The Device signature will be shown (0x10030106) and the Target Voltage (3.3 V).

Go to Memories section, check the Earse Flash before programming box, chose your binary file, and click program.

Step 5: Use the progammer

After the programmer installation, I should be able to use my PCB to program other chips. To test that I did the following steps:

1- Connect the PCB programmer to the laptop USB port

2- Download the debugger EDBG.

3- Try to run it. It may not run if you are using Windows. So, try to run it from the command line as following. To show the help list type:

-h

4- In the command line, type the following to list all available debuggers.

edbg -l

In this case, only my PCB programmer cirucit will be shown. Memorize its code (5ADD0BEA).
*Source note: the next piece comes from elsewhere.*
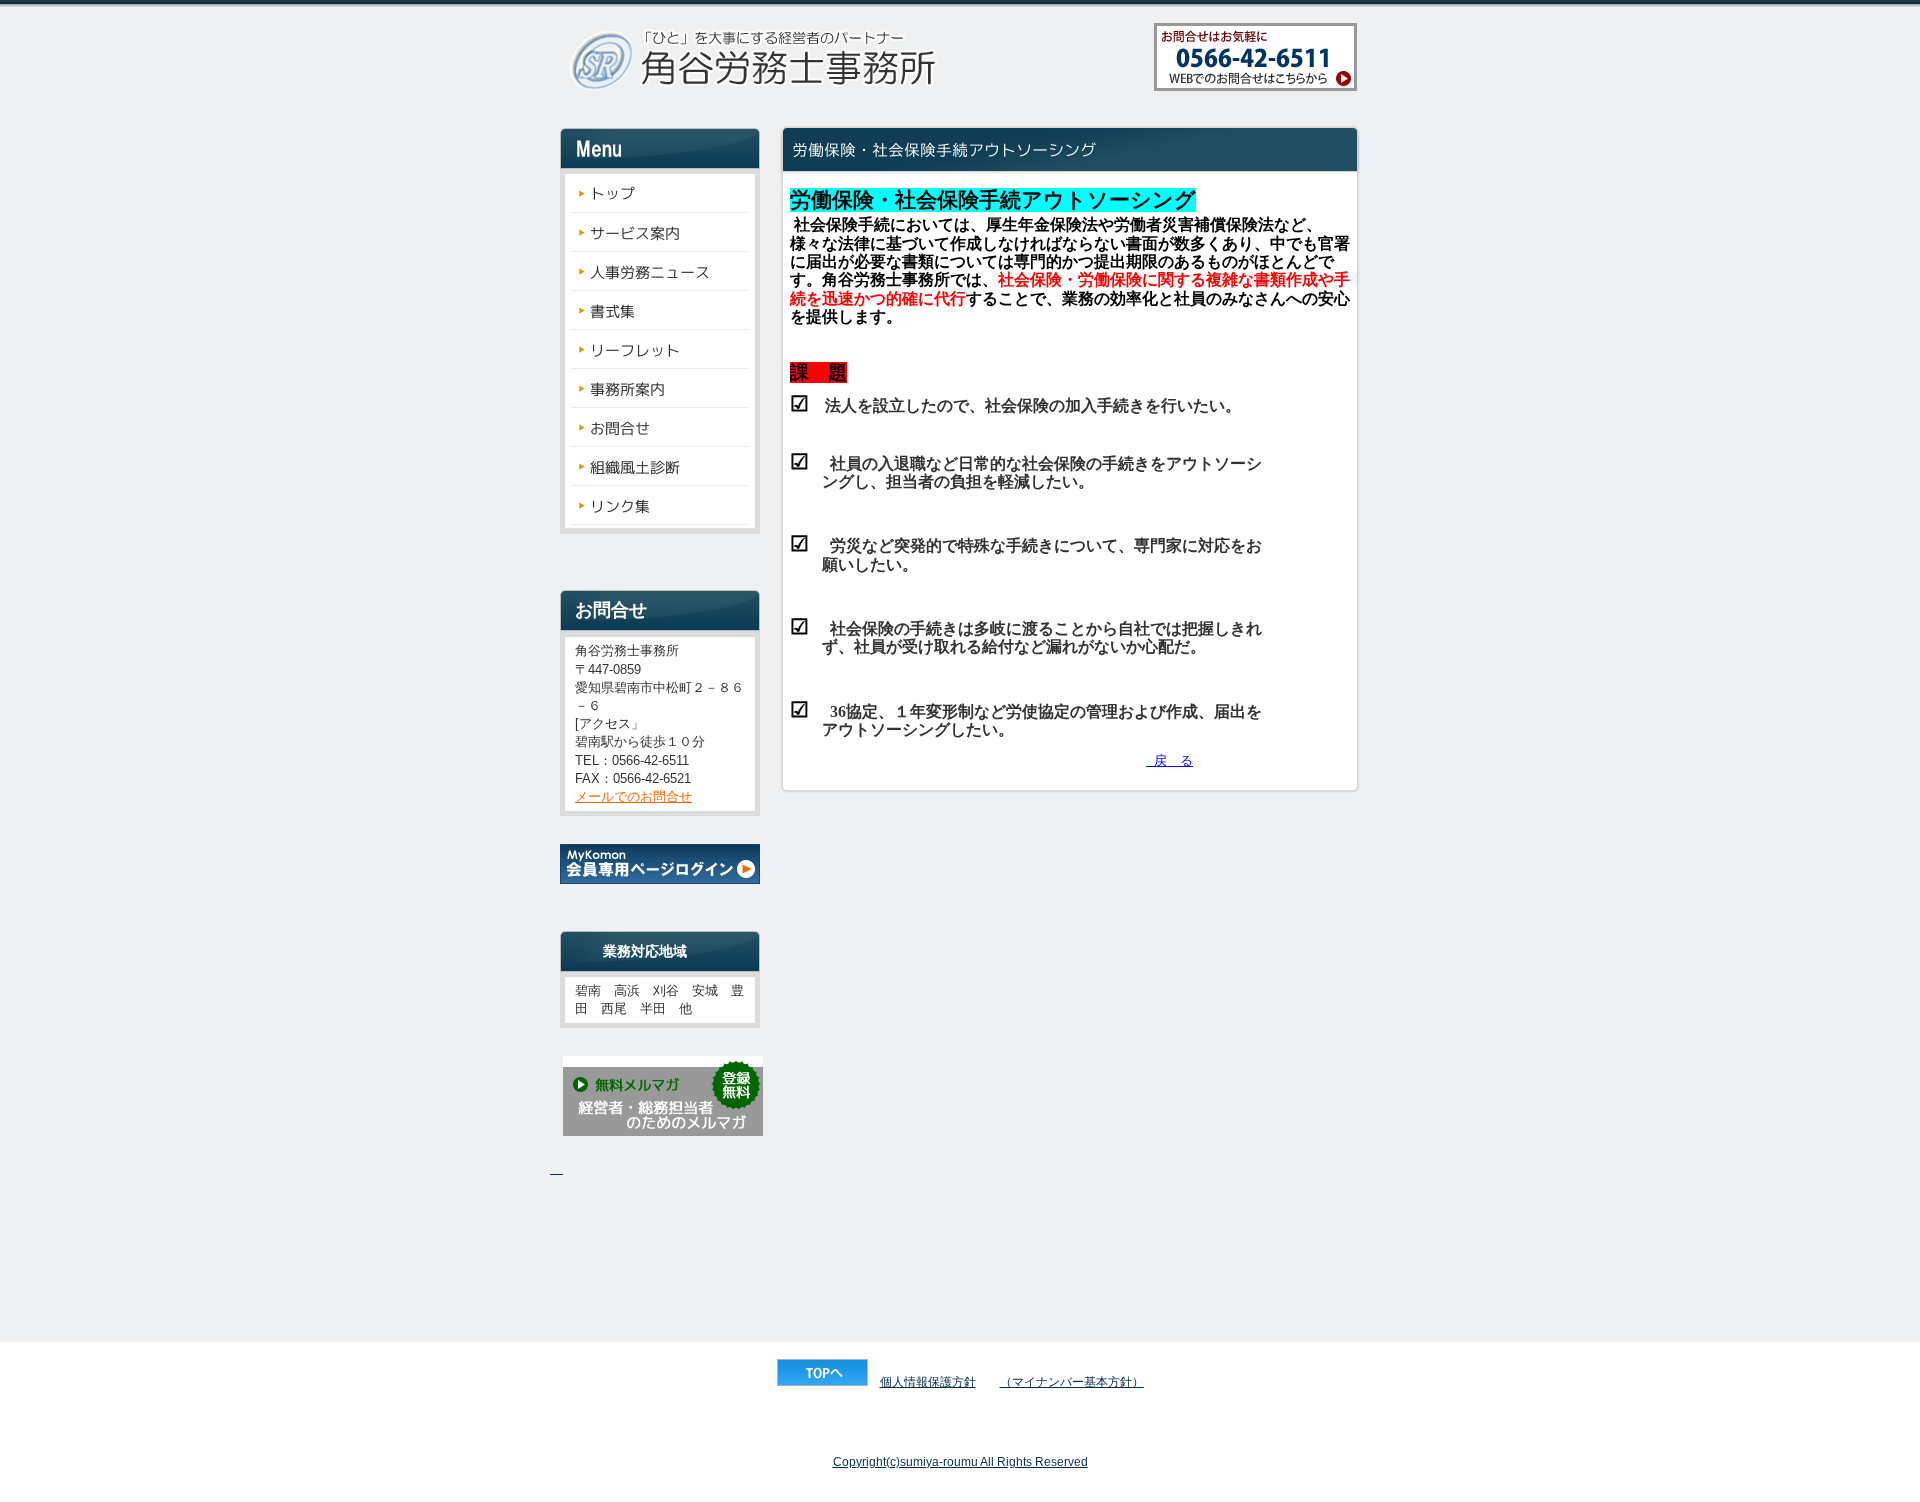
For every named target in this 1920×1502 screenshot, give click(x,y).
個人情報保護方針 (928, 1382)
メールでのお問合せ (633, 796)
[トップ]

5- Connect my PCB programmer to another new PCB and connect both of them to my laptop as the following image shows:

6- Again, in the command line, type the following to list all available debuggers.

edbg -l

In this case, both of my PCB programmer cirucit and the new PCB will be shown.

7- To use my programmer circuit to program the other circuit, type the following code:

edbg -t samd11 -bpv -f free_dap_d11c_mini.bin -s 5ADD0BEA

Now programming is done !

Problems faces and how I fixed them

1. Problem:

First when I connected the circuit board to my laptop USB port, the voltage regulator overheated and smoke appeared from it.

1. Solution:

To discover the reason for this issue, I have used the digital multimeter to do the continuity test and discover any short circuit available. And since the traces on the circuit board are very small, I have used a microscope camera to see them clearly. Then, I have discovered that there is a short circuit, which results in the heat.

In addition, I found that there is a warning on the solder paste tin, which says that it is not suitable for use with integrated circuits (IC). Moreover, solder paste should not be used alongside normal solder (soldering by hand using solder wire). To solve that issue, I have cleaned up my circuit with alcohol to remove the solder paste residue on the circuit .

2. Problem:

Loose connection between my circuit and the J-Link device.

2. Solution:

I have take off the input 10-pins header from my circuit and solder it again. After that, connection became stable.

What I learned from this week assignment:

1. While soldering, don’t hold the circuit by your hand. Instead, use the helping hands soldering tool to hold it.
2. Be patient when soldering. Keep the soldering iron on top of the soldering place for enough time to make sure that the solder is sticked well.
3. Mill the traces with 1/64 milling bit and the frame with 1/32 milling bit.